In a new study, researchers developed a gene expression predictor that can indicate whether melanoma in a specific patient is likely to respond to treatment with immune checkpoint inhibitors, a novel type of immunotherapy. The predictor was developed by Noam Auslander, Ph.D., with other researchers in the Center for Cancer Research (CCR) at the National Cancer Institute (NCI), part of the National Institutes of Health, and colleagues at Harvard University, Cambridge, Massachusetts; the University of Pennsylvania, Philadelphia; and the University of Maryland, College Park. The study was published Aug. 20, 2018 in Nature Medicine.
“There is a critical need to be able to predict how cancer patients will respond to this type of immunotherapy,” said Eytan Ruppin, M.D., Ph.D., of NCI’s newly established Cancer Data Science Laboratory, who led the study. “Being able to predict who is highly likely to respond and who isn’t will enable us to more accurately and precisely guide patients’ treatment.”
Treatment with checkpoint inhibitors is effective for some patients with late-stage melanoma and certain other types of cancer. However, not all patients with melanoma respond to this treatment, and it can have considerable side effects.. But developing a predictor of response has been challenging, partly because of the limited number of patients who have received this relatively new form of treatment.
In this study, the investigators developed a predictor by first looking for clues in cases where the immune system appears to mount an unprompted, successful immune response to cancer, causing spontaneous tumor regression. They analyzed neuroblastoma, a type of cancer that frequently undergoes spontaneous regression in young children, and were able to define gene expression features that separated patients with non-regressing disease from those with regressing disease.

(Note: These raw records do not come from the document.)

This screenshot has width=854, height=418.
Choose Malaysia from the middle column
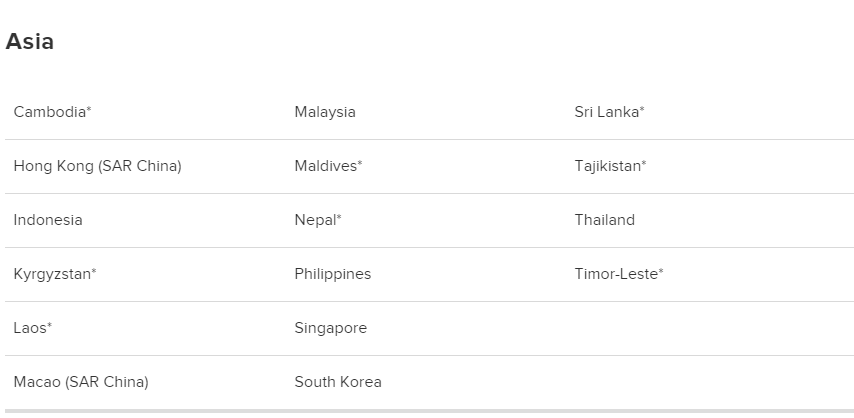point(325,112)
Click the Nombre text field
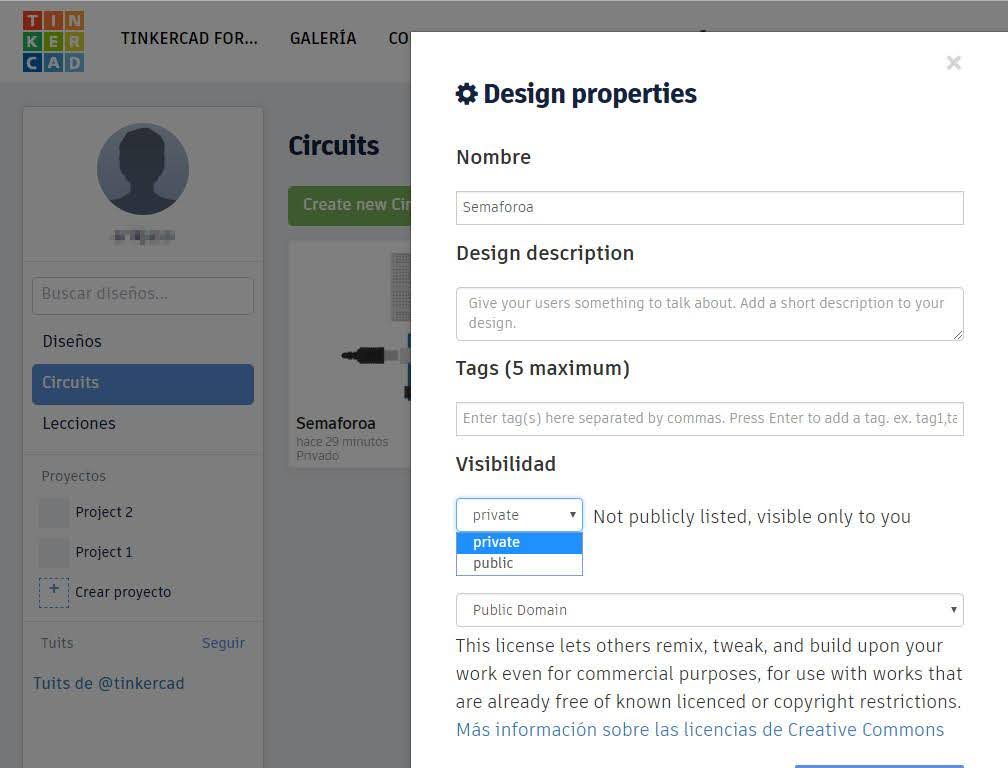The width and height of the screenshot is (1008, 768). tap(709, 208)
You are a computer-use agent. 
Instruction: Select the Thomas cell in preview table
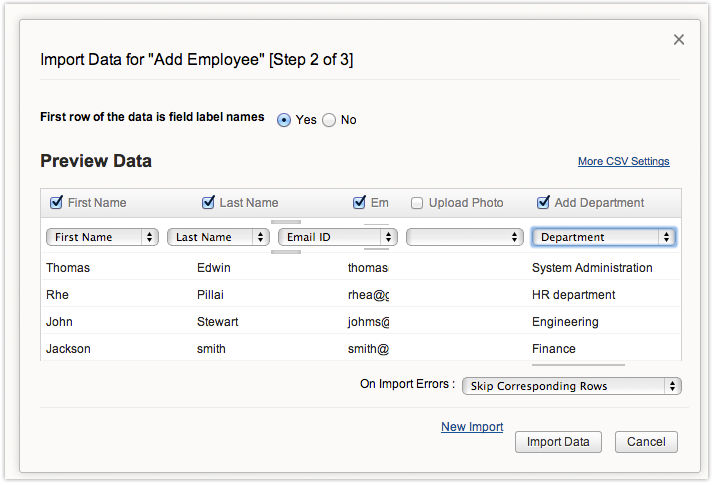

These features enabled the researchers to compute what they called an IMmuno-PREdictive Score (IMPRES) for each patient sample. The higher the IMPRES score for a sample, the more likely it was to undergo spontaneous regression. To see if IMPRES could be used to predict melanoma patients’ responses to checkpoint inhibitors, the authors analyzed 297 samples from several studies. They found that the predictor could identify nearly all patients who responded to the inhibitors and more than half of those who did not, making it significantly superior to all other existing published predictors. Importantly, unlike other existing predictors, IMPRES was accurate across many different melanoma patient data sets.
“We now know that immunotherapy works, but we do not understand well why a particular therapy will work for some patients but not others,” said Tom Misteli, Ph.D., director of CCR at NCI. “This study is a step forward in developing tools to address this challenge, which is of practical importance to patients.”
Dr. Ruppin said that while the results obtained are encouraging, they will need to be carefully evaluated in additional patient datasets. The authors also wrote that further study of this kind of predictor is now warranted in other cancer types for which checkpoint inhibitors have been approved.